Hi Dan:

Thanks for sharing that. I don’t see any substantial differences on a quick glance apart from that being based on 2396. And being rather more expository than needs be in an RFC.

As for “//” - that needs to be determined. A job for the technology authors, I would imagine. I guess there could be politics there as regards network authorities. (No getting away either from the IESG notes attatched to the RFCs.)

> My read of 2396 was that query and fragment were part of the URI scheme, and you couldn't get away without them, but don't know if these has changed in 3986.

I don’t understand. Of course, they are an integral part of the URI. I included them explicitly in the BNF. The only point I made was that the spec should not seek to define a querystring syntax. That should be left to handle applications. Same thing with format of fragment identifiers.



On 14/2/08 16:07, "Daniel Rehak" <daniel.rehak@gmail.com> wrote:

My two top issues would also be hdl: vs. hdl:// and the query string.

Here's a draft that I put together 3 years ago based on 2396, not 3986.

My read of 2396 was that query and fragment were part of the URI scheme, and you couldn't get away without them, but don't know if these has changed in 3986.

    - Dan

On Thu, Feb 14, 2008 at 7:44 AM, Hammond, Tony <t.hammond@nature.com> wrote:

Following up yesterday's post on URI scheme, here's one cut at a formal BNF.
(Needs to go under the microscope - and crib sheet attached at end with
productions from RFC 3986 and hex table for reference.)

Here are the two BNFs side-by-side for a) handle string and b) handle URI.
(The handle string is the same as the current RFC bar capitalization and a
couple punctuatin changes.)

The big thing - which I quite forgot yesterday - is the "//" question.
Should a handle URI have an explicit network authority (essentially 3986
<reg-name>)? I guess strictly it should, but would point out that for DOI we
have been in the custom of citing without any authority component, i.e. as
an opaque string. Are the two practices mutually compatible? So e.g. would
it be conceiveable to see




Is that feasible? With DOI being treated as a name alone, while the handle
is treated as a network protocol with retrieval actions? Or should handle be
opaque too? Or did we get it wrong with DOI?
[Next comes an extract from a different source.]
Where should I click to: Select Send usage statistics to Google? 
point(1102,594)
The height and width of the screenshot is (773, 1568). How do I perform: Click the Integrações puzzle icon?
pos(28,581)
The minor thing is the appearance of the hierarchical delimiter char "/"
within a handle string. Of course, this plays a hierarchical role up front,
but what about elsewhere in the string? According to 3986 if it's not
hierarchical it should be %-encoded. In the "info" spec we worded it thus:

" The "info"
   URI scheme is supportive of hierarchical processing as indicated by
   the presence of the slash "/" character, although the slash "/"
   character SHOULD NOT be interpreted as a strict hierarchy delimiter."

How does that look? I am still very much convinced that querystring and
fragments are application-level constructs and should not be mandated in a
protocol document.



       ;; ABNF for a Handle string

       handle             = naming-authority "/" local-name

       naming-authority   = *(naming-authority  ".") na-segment

       na-segment         = 1*(%x00-2D / %x30-3F / %x41-FF )
                            ; any octets that map to UTF-8 encoded
                            ; Unicode 2.0 characters except
                            ; octets "%x2E" and "%x2F" (which
                            ; correspond to the ASCII characters "."
                            ; and "/")

       local-name         = *(%x00-FF)
                            ; any octets that map to UTF-8 encoded
                            ; Unicode 2.0 characters

       ;; ABNF for a Handle URI

       hdl-uri            = "hdl" ":" "//" u-handle [ "?" query ]

                                [ "#" fragment ]

       ; All productions not starting "u-" are from RFC 3986

       u-handle           = u-naming-authority "/" u-local-name

       u-naming-authority = *(u-naming-authority  ".") u-na-segment

       u-na-segment       = *( u-unreserved / pct-encoded / sub-delims
                             ; native handle chars for <na-segment> other
                             ; than characters in the range
                             ; (%x21 / %x24 / %x26-2D / %x30-39 / %x3B
                             ;  / %x3D / %x41-5A / %x5F /%x61-7A / %x7E)
                             ; which must be %-encoded

       u-local-name       = *( pchar / "/" )
                             ; native handle chars for <local-name> other
                             ; than characters in the range
                             ; (%x21 / %x24 / %x26-2F / %x30-39 / %x3B
                             ;  / %x3D / %x41-5A / %x5F /%x61-7A / %x7E)
                             ; which must be %-encoded

       u-unreserved       = ALPHA / DIGIT / "-" / "_" / "~"